The foundation for this was the vector space model, developed in the 1960s for document retrieval applications, which represents a piece of text as a vector of word (or "term") counts. The next step was latent semantic analysis, developed in the 1980s, which orthogonalizes the term-by-document matrix (via singular value decomposition) and retains only a few hundred of the most important dimensions. Among other benefits, this provides a sort of "soft thesaurus", since words that tend to co-occur will be relatively close in the resulting space. Then in the 2000s came a wide variety of other ways of turning large text collections into vector-space dictionaries, representing each word as vector of numbers derived in some way from the contexts in which it occurs — some widely used examples from the 2010s include word2vec and GloVe ("Global Vectors for Word Representation").

The latest trend is for "contextualized" word representations, in which each word is represented by an array of numbers that depends not only on its distribution in training texts, but also on its context in the particular case being analyzed. Three examples emerged in 2018:

The emerging pattern is obvious. There will be more contextualized word-embedding methods — and soon we can expect to see the acronyms ERNiE, GRoVEr, KERMiT, …

Update —  Yuval Pinter was way ahead of me…

 



11 Comments

  1. Yuval Pinter said,

    February 13, 2019 @ 9:11 am

    (Can we embed tweets in comments?)

    Several New Ultimate Feature Finders Letting Embeddings Use Procedurally Acquired Global Universal Structure https://t.co/NRc3qPFAKP— Yuval Pinter (@yuvalpi) October 12, 2018

  2. Philip Taylor said,

    February 13, 2019 @ 11:27 am

    I don't know about anyone else, but for me the capitalisation of "Several New Ultimate Feature Finders Letting Embeddings Use Procedurally Acquired Global Universal Structure" makes it completely impossible to decipher. Of course, it might not convey much more (to me) even if conventionally capitalised, but as least conventional capitalisation would encourage me to work at it, whereas as capitalised now I find it a complete off-put.

  3. Jen in Edinburgh said,

    February 13, 2019 @ 11:46 am

    I think it would mean less without the capitalisation – try it acrostic-style :)

  4. Philip Taylor said,

    February 13, 2019 @ 2:16 pm

    Ah. I see. Now you (all) know why I loathe cryptic crosswords ! But even after acrosticising it, I still get lost at the last part : "Snuffle up agus" ?

  5. Jerry Friedman said,

    February 13, 2019 @ 2:53 pm

    Here's Mr.

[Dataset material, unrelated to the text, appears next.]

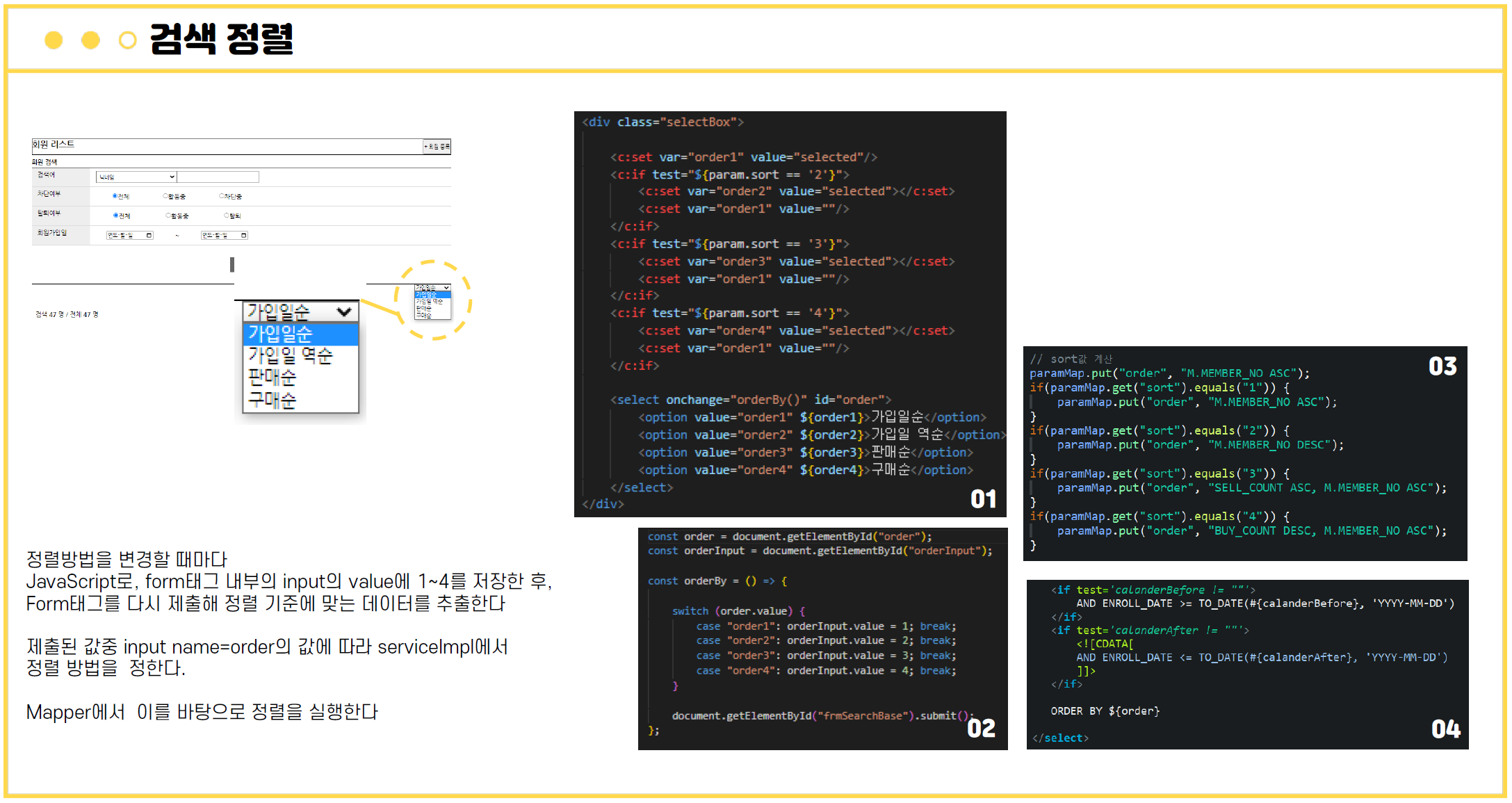
Task: Click inside the 검색어 text input field
Action: click(218, 177)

Snuffleupagus.

  6. Jerry Friedman said,

    February 13, 2019 @ 2:53 pm

    Trying again with matching quotation marks:

    Snuffleupagus

  7. Jen in Edinburgh said,

    February 13, 2019 @ 2:54 pm

    Are you too old for it or too young? :-)

    https://en.m.wikipedia.org/wiki/Mr._Snuffleupagus

  8. Philip Taylor said,

    February 13, 2019 @ 3:10 pm

    Neither, Jen — I have simply never watched Sesame Street, and wasn't even aware of its existence until Mark used one of the characters' names without glossing it, which prompted me to ask to whom he was referring …

  9. Bloix said,

    February 13, 2019 @ 3:44 pm

    Snuffleupagus is literally his last name – hence the Mr. His given name is Aloysius. I'd always assumed he's a Greek-American muppet, but on reflection Aloysius is Latinate, isn't it?

  10. Rodger C said,

    February 14, 2019 @ 7:51 am

    Aloysius is one of those many descendants of Chlodowig (or whatever)

  11. Joshua K. said,

    February 14, 2019 @ 10:49 pm

    I don't understand what ULMFiT alludes to. I know enough about Sesame Street to recognize Elmo, Bert, Ernie, Grover, Kermit, and Snuffleupagus, but I don't see how "Ulmfit" fits in there.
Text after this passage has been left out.